* _Problem details_: Among the entries that follow, some lines contain the word "computer". Show all of them.

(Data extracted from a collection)
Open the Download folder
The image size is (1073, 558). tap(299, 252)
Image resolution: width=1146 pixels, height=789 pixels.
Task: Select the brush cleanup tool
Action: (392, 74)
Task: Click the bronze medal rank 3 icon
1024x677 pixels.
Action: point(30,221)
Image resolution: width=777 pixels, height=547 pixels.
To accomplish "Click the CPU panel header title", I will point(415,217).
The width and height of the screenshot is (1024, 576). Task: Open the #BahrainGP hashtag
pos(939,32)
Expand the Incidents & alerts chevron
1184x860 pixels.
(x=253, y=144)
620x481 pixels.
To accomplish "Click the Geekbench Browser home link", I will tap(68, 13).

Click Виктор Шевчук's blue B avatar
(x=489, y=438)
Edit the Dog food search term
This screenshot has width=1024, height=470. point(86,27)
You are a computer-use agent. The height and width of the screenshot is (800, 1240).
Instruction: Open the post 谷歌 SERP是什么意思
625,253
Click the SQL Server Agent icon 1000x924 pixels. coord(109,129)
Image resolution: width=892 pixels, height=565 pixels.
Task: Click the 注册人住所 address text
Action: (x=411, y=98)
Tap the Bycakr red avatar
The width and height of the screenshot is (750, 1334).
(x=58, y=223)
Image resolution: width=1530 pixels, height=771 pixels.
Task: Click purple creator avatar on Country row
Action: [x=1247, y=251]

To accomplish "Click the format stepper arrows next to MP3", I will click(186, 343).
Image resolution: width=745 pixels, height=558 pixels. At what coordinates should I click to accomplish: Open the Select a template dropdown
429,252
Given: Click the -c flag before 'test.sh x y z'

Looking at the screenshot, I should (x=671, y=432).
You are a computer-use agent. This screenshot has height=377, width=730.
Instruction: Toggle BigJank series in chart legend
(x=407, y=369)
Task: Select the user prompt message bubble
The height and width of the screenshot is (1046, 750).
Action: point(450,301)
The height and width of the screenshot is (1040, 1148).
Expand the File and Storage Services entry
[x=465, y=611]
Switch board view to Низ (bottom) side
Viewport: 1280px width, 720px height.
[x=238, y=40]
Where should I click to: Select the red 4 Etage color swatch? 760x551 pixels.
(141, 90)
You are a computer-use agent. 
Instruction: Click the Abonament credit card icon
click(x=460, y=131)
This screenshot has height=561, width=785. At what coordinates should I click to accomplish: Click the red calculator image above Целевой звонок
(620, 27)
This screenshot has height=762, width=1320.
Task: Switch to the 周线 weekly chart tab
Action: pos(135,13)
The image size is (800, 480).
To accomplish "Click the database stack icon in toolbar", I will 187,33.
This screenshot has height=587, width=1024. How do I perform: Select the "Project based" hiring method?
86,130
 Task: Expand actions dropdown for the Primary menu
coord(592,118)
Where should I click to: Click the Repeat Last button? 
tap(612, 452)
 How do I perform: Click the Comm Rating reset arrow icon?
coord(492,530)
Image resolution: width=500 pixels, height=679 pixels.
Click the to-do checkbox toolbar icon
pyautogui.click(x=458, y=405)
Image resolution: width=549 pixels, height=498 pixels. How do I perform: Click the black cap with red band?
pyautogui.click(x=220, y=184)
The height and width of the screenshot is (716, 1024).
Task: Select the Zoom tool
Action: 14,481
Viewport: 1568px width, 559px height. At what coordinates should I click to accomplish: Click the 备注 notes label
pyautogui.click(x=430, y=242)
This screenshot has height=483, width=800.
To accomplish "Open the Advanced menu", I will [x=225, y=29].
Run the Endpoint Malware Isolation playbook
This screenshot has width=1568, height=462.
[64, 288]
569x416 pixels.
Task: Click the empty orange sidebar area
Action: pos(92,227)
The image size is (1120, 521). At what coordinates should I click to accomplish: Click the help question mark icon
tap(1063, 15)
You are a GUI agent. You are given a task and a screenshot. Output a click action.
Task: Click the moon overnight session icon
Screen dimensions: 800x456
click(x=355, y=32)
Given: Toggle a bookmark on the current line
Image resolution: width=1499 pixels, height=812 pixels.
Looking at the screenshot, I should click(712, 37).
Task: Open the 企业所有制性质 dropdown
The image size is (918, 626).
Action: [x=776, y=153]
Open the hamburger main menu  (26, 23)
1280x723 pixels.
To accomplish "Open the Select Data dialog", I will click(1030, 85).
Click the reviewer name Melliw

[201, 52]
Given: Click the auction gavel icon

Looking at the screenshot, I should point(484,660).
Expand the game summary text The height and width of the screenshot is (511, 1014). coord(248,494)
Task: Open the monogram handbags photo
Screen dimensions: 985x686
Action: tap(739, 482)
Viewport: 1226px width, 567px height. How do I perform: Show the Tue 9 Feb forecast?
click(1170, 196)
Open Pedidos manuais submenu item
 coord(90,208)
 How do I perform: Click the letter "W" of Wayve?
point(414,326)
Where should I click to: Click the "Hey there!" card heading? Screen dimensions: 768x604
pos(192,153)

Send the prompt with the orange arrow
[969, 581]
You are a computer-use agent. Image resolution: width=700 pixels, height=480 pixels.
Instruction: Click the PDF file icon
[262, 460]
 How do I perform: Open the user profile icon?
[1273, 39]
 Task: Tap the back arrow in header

* _Answer space_:
You are a computer-use agent. The height and width of the screenshot is (800, 1240).
You are a computer-use agent. This screenshot has height=377, width=730.
You are a computer-use agent. 
You are a computer-use agent. Image resolution: width=700 pixels, height=480 pixels.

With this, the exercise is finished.